[Collected data]
⁂

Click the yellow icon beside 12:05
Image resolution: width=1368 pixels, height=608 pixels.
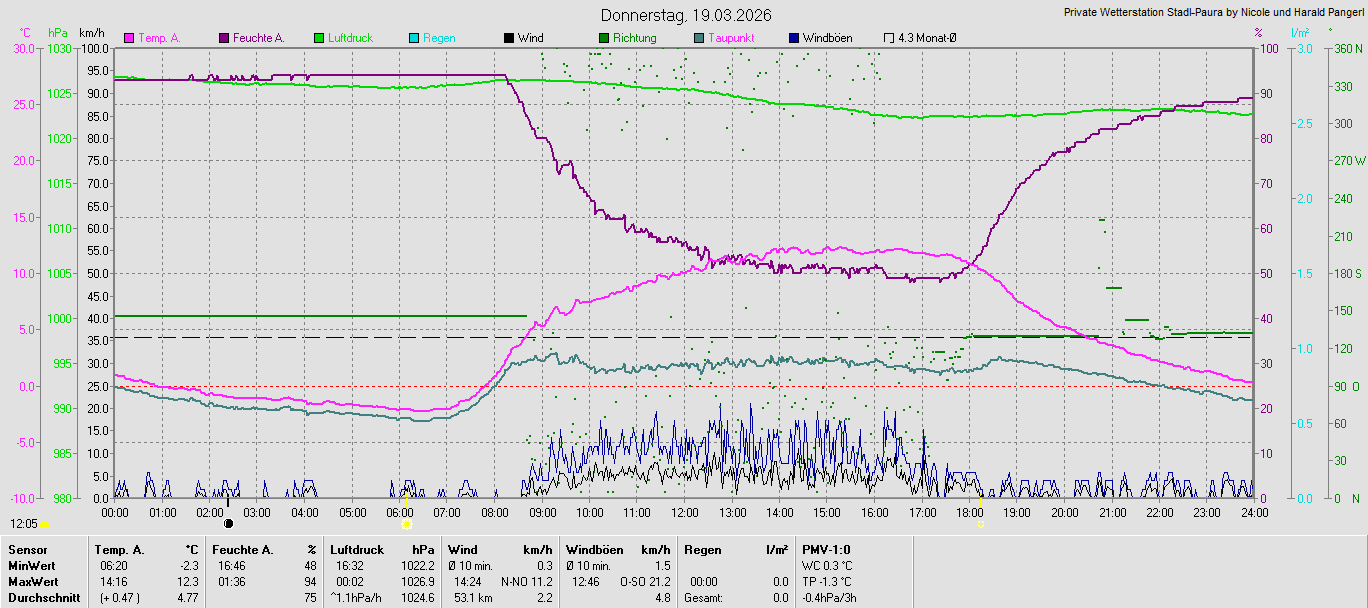click(x=45, y=524)
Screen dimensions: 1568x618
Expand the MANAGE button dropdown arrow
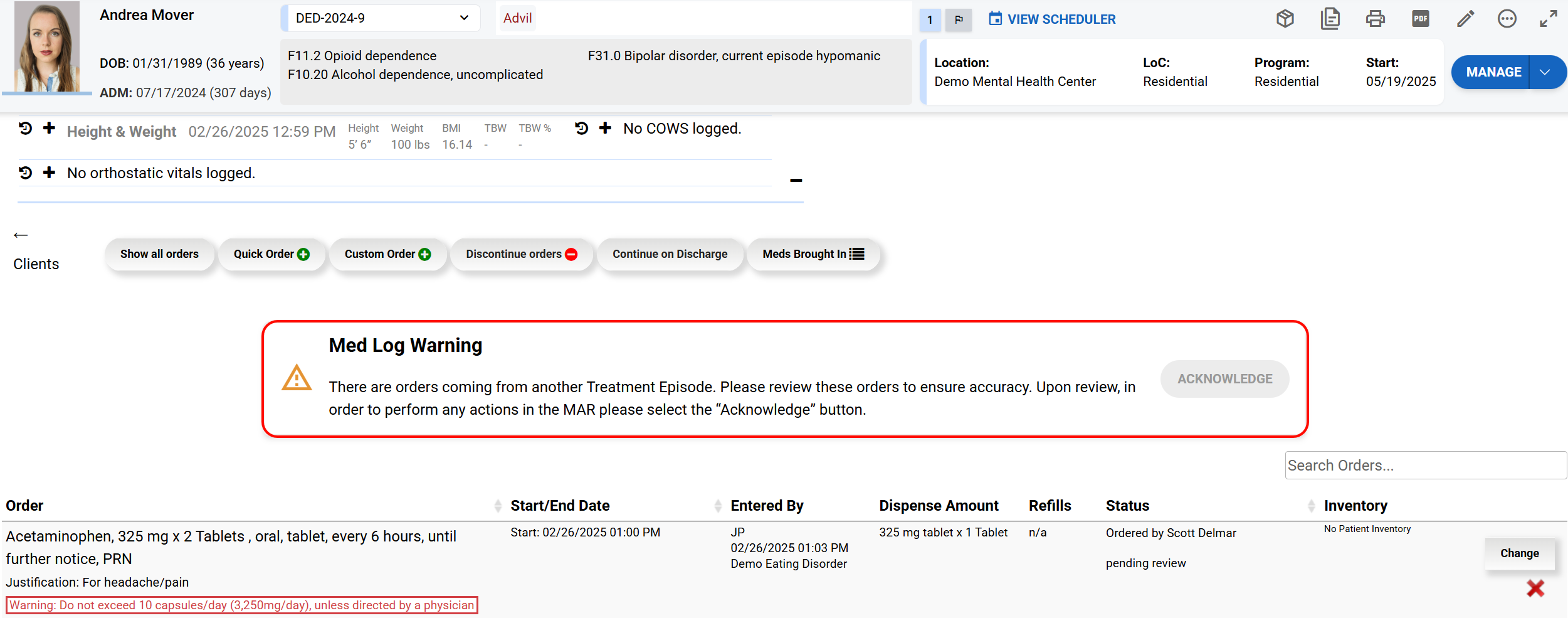coord(1545,72)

⁂

WHAT TO WORK ON
Please output every record above exactly. Leave the pictures out.

WORKED SOLUTION
Click the yellow icon beside 12:05
Image resolution: width=1368 pixels, height=608 pixels.
click(x=45, y=524)
Screen dimensions: 1568x618
Expand the MANAGE button dropdown arrow
coord(1545,72)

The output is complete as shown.